▸ **GIVEN PASSAGE**
----
Well, here are some of my thoughts after completing this book:
GUNS, GERMS AND STEEL is a book that was highly criticized for being environmentally deterministic as it is mainly about the impact that the environment had on factors such as food productions, fighting skills, technology, political organizations and language/writing skills for the development of human societies. Some evolving faster than others.
One of the main questions the author attempts to explain is why Eurasian civilizations developed a more complex or organized society faster that civilizations in America or Africa and ended up conquering them instead of being the other way around. For example, why Pizarro conquered the Incas and Cortes the Aztec empire instead of them conquering the Spanish civilizations? What gave them such a head start before them?
The main argument defended throughout the book by the author is mainly that thanks to the horizontal east-west geographical axis of Eurasia is what favored such environmental conditions for developing the complexity of these societies in a shorter period of time than on those living in the vertical axis such as America or Africa. He gives far more importance to this geographical distribution rather than the intellectual or the inherited differences of human evolutionary biology or genetics. He argues that this North-South vertical axis in America has wider variety in latitude giving therefore big changes such as a variety in climate or areas such as the deserts or rainforest making it difficult for plants or animals to flourish, to domesticate and the diffusion on these new techniques and technology faster to closer societies.
----
▸ **MATERIAL SUPPLIED**
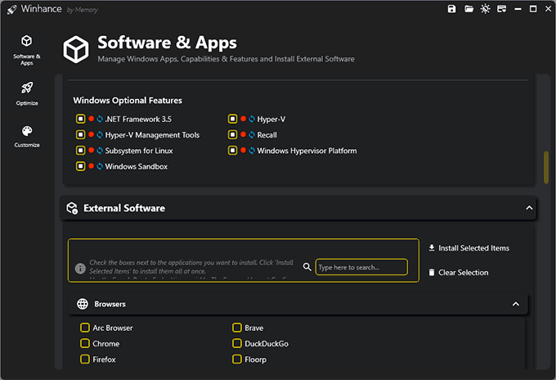
Task: Go to Software & Apps sidebar tab
Action: pos(27,49)
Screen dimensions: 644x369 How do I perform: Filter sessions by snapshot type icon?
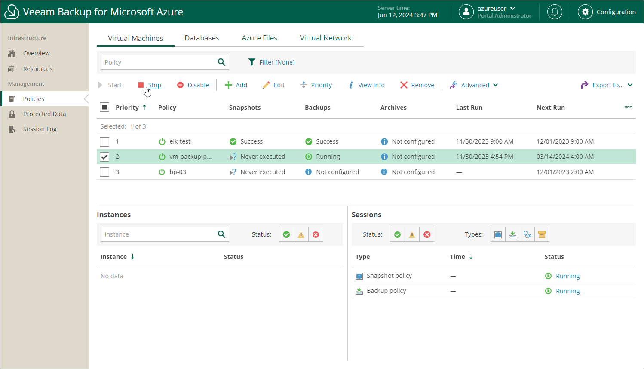[498, 235]
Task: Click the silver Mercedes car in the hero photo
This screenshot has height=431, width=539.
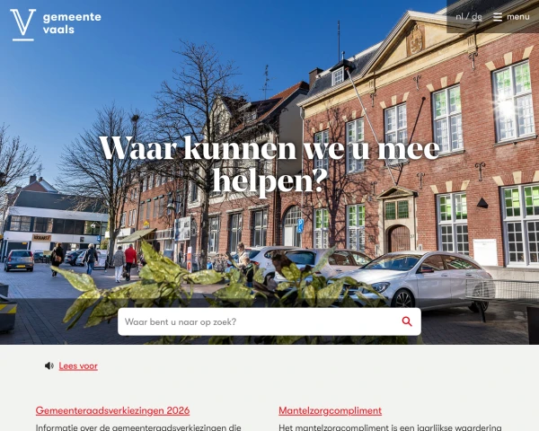Action: tap(409, 278)
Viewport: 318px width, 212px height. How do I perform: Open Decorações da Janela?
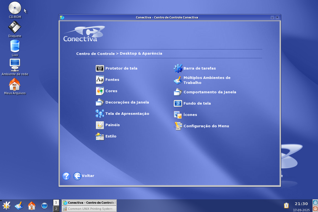coord(128,102)
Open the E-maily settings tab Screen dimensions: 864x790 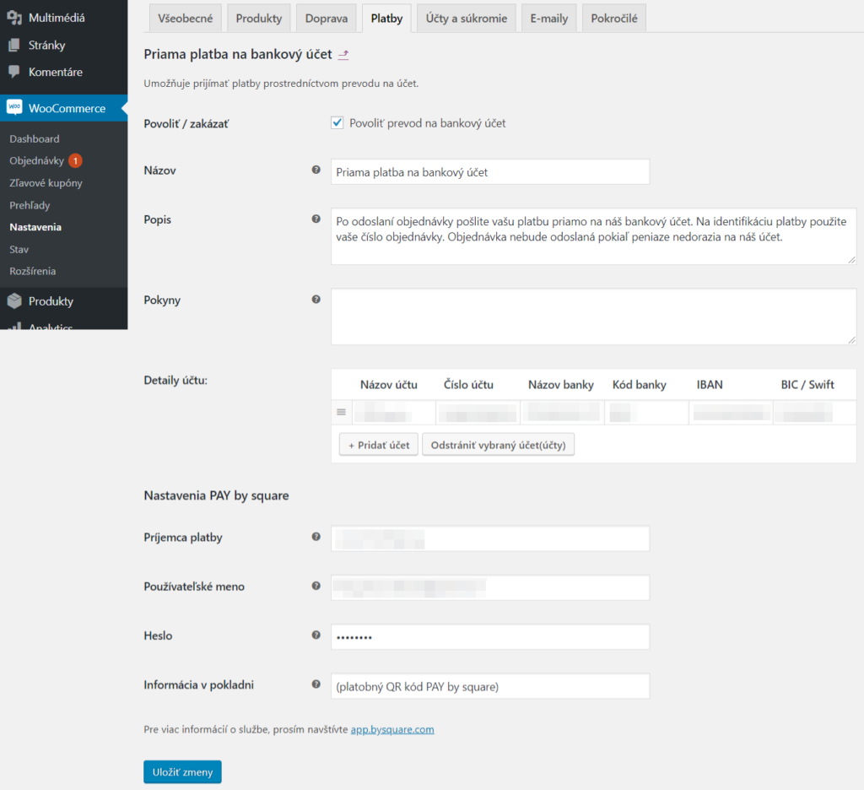click(548, 17)
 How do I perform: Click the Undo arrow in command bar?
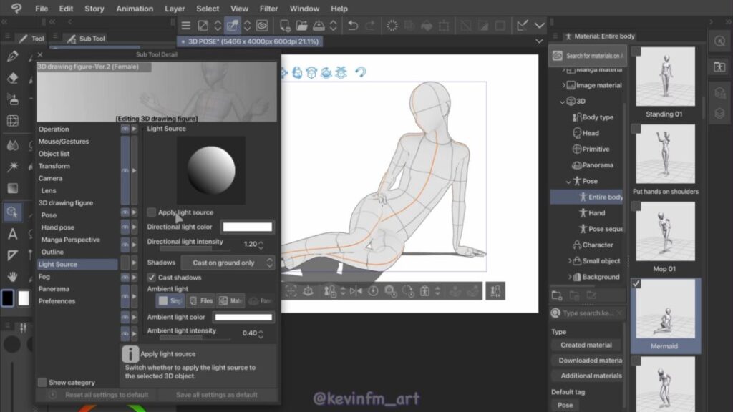353,26
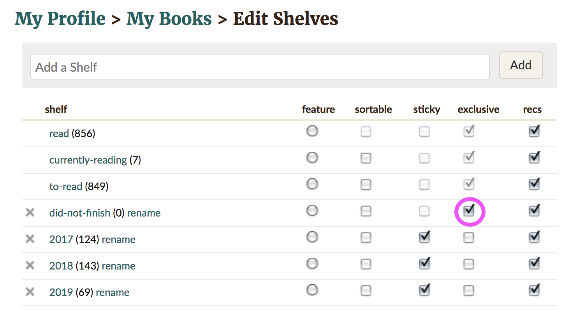The image size is (570, 310).
Task: Remove the 2019 shelf with X icon
Action: point(30,292)
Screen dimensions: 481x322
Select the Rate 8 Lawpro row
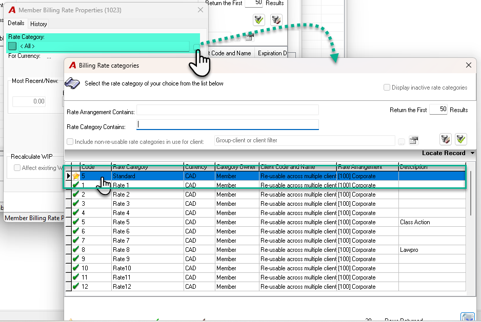266,250
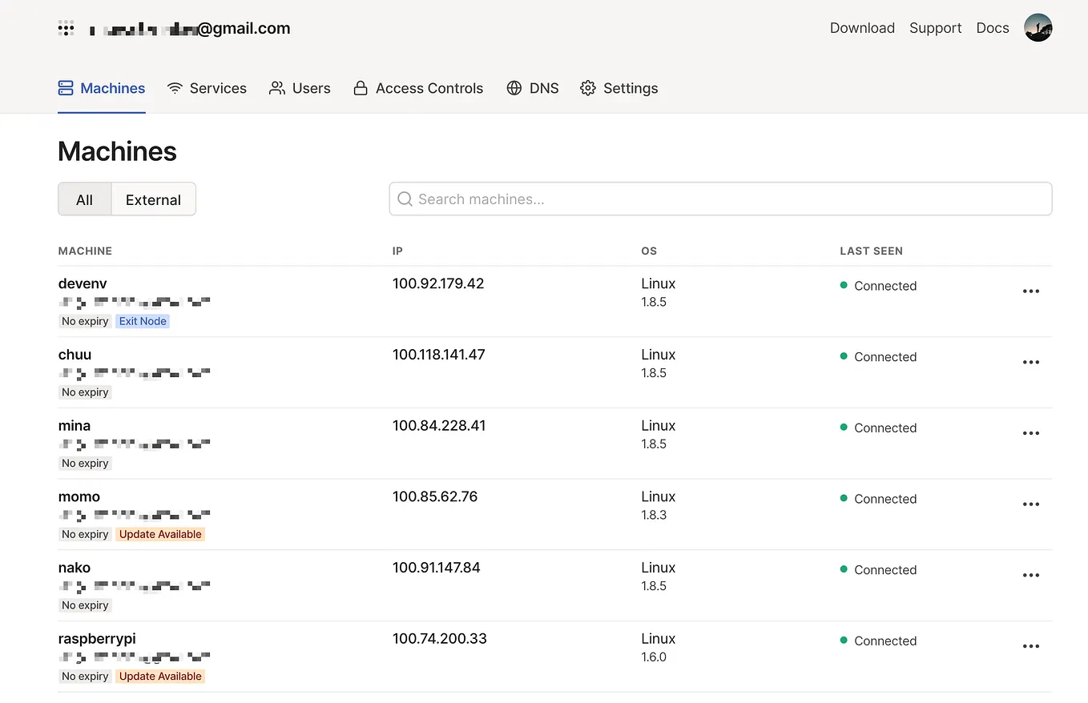Screen dimensions: 1088x703
Task: Click the apps grid icon top left
Action: point(66,27)
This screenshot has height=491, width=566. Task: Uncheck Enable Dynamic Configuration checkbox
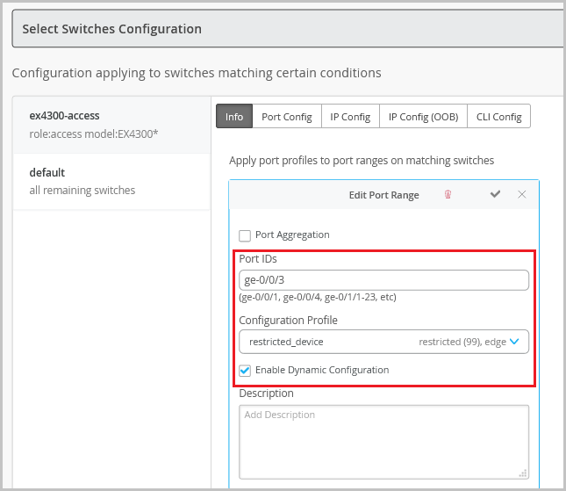[245, 370]
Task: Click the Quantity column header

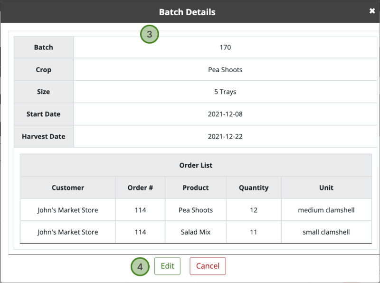Action: [253, 188]
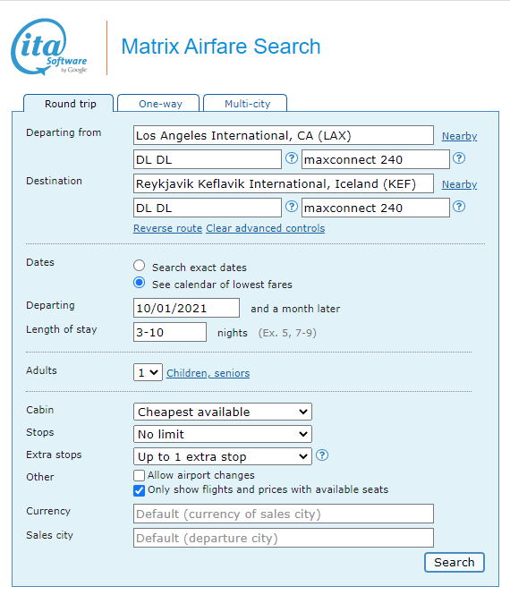Screen dimensions: 510x595
Task: Click the ITA Software logo
Action: pyautogui.click(x=49, y=47)
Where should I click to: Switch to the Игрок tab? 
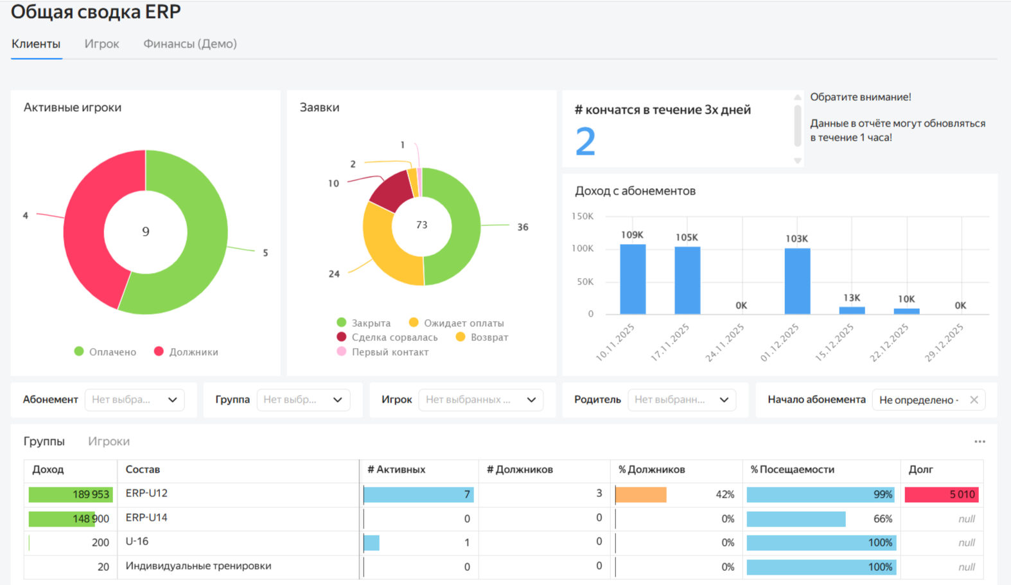[x=101, y=44]
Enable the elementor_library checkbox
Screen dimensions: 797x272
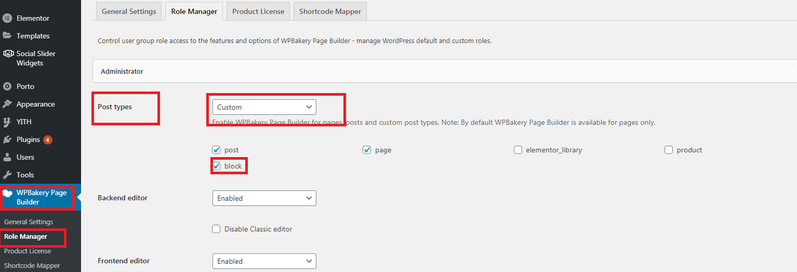(x=518, y=150)
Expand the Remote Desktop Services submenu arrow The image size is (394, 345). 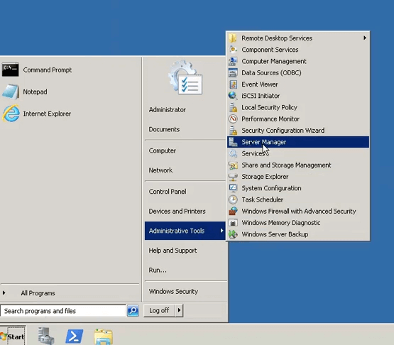coord(365,38)
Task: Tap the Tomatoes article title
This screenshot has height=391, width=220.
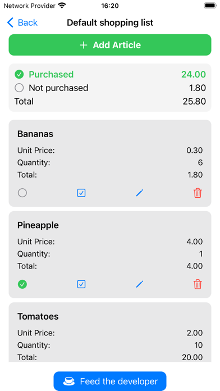Action: click(38, 316)
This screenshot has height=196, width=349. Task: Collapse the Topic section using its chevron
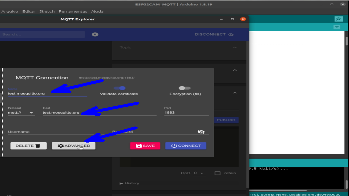[x=235, y=47]
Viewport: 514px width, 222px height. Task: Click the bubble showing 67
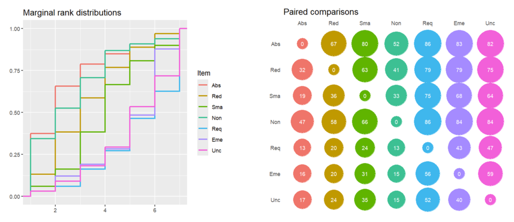334,44
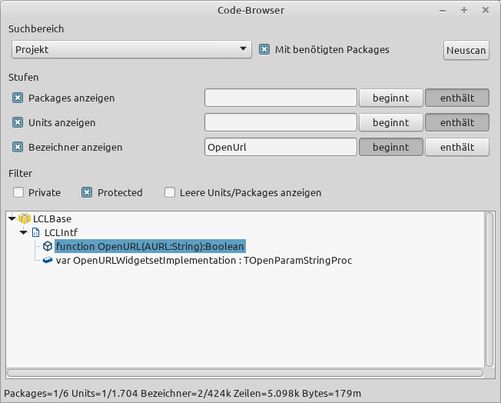Enable 'Leere Units/Packages anzeigen' checkbox
This screenshot has width=501, height=403.
click(x=170, y=193)
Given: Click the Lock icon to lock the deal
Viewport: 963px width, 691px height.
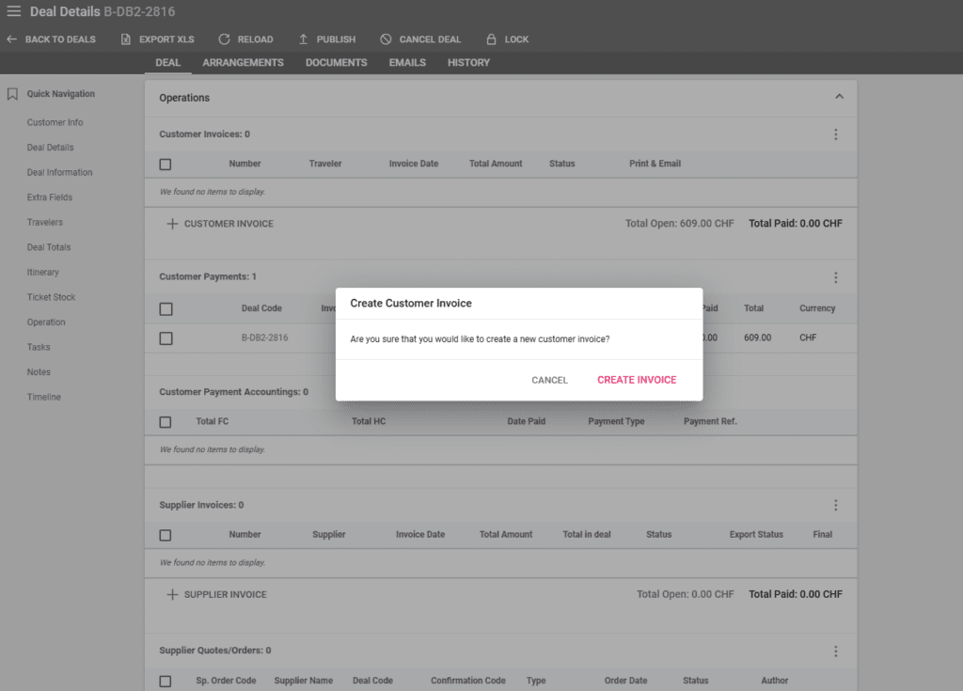Looking at the screenshot, I should pyautogui.click(x=490, y=39).
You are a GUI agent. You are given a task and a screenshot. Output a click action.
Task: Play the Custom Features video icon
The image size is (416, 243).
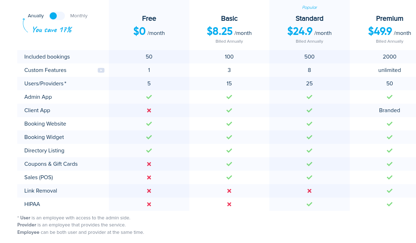pyautogui.click(x=101, y=70)
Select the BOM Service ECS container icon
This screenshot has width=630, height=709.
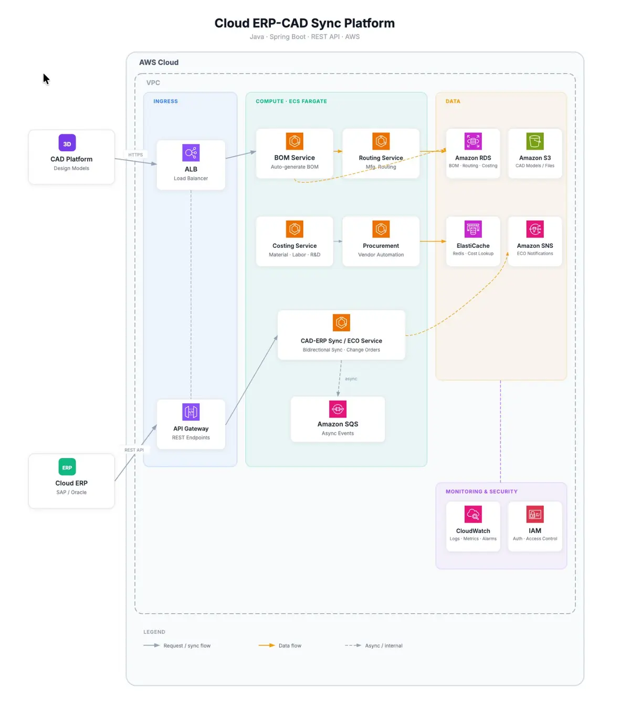point(294,141)
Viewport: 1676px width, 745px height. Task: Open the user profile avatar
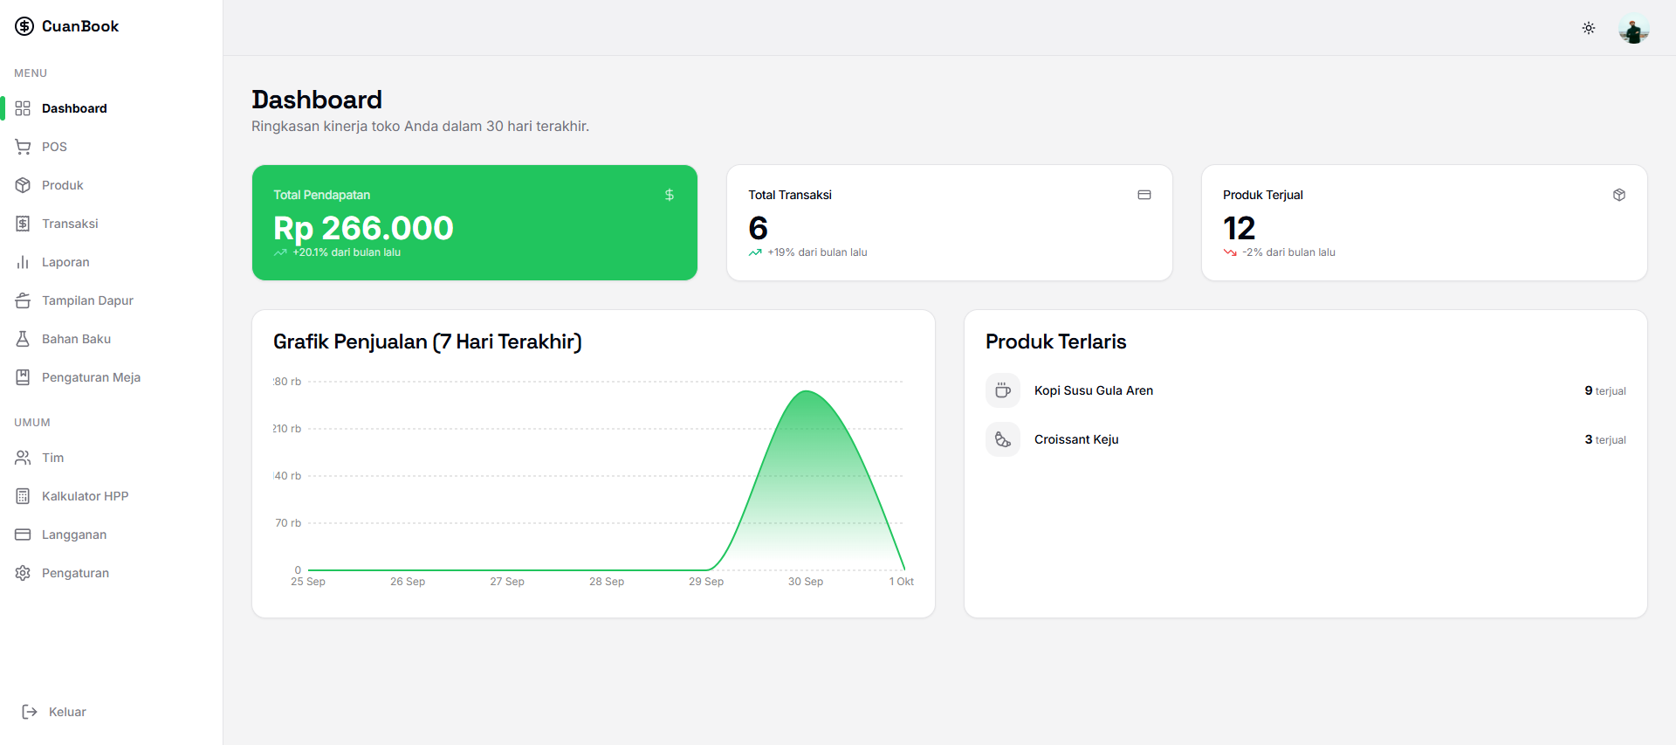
----
▸ **REQUIRED ACTION**
Set down everything from "Well, here are" down to "start before them?" in the reflections on Guns, Germs and Steel, word for word. The listing comes from a separate source.

▸ **SOLUTION**
Well, here are some of my thoughts after completing this book:
GUNS, GERMS AND STEEL is a book that was highly criticized for being environmentally deterministic as it is mainly about the impact that the environment had on factors such as food productions, fighting skills, technology, political organizations and language/writing skills for the development of human societies. Some evolving faster than others.
One of the main questions the author attempts to explain is why Eurasian civilizations developed a more complex or organized society faster that civilizations in America or Africa and ended up conquering them instead of being the other way around. For example, why Pizarro conquered the Incas and Cortes the Aztec empire instead of them conquering the Spanish civilizations? What gave them such a head start before them?